(Stored data entries)
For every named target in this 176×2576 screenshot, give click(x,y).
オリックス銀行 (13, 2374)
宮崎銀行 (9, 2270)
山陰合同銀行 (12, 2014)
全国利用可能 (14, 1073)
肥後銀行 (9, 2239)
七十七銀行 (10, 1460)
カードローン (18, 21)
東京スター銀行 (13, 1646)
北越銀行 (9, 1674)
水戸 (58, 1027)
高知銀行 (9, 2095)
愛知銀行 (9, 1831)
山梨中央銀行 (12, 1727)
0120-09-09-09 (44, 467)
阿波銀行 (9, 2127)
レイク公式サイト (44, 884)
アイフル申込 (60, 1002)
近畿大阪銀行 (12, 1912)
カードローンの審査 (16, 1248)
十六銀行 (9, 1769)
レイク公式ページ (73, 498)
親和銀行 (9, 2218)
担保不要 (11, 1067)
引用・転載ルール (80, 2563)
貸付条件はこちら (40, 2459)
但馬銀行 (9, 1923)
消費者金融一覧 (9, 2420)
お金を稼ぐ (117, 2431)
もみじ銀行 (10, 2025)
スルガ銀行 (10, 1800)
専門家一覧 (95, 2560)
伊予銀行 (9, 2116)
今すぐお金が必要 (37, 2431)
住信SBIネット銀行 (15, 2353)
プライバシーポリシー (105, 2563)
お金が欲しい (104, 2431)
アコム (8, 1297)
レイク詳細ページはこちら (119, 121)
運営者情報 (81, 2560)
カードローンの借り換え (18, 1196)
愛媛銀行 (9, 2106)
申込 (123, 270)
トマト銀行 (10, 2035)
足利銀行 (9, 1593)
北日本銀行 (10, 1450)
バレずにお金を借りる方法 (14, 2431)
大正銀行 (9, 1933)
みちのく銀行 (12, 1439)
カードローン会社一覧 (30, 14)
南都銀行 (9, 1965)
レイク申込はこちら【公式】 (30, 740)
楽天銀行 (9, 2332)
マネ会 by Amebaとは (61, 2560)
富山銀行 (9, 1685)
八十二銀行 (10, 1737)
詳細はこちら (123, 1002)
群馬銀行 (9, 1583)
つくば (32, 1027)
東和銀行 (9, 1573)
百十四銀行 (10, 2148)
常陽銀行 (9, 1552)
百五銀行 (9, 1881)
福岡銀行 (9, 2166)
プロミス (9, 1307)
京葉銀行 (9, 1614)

> [WHAT IS BEING ASKED]:
Repeat only the lines running from the line that contains "詳細はこちら (123, 1002)" through the last line above, inclusive.

> [SOLUTION TO THIS TASK]:
詳細はこちら (123, 1002)
群馬銀行 (9, 1583)
つくば (32, 1027)
東和銀行 (9, 1573)
百十四銀行 (10, 2148)
常陽銀行 (9, 1552)
百五銀行 (9, 1881)
福岡銀行 (9, 2166)
プロミス (9, 1307)
京葉銀行 (9, 1614)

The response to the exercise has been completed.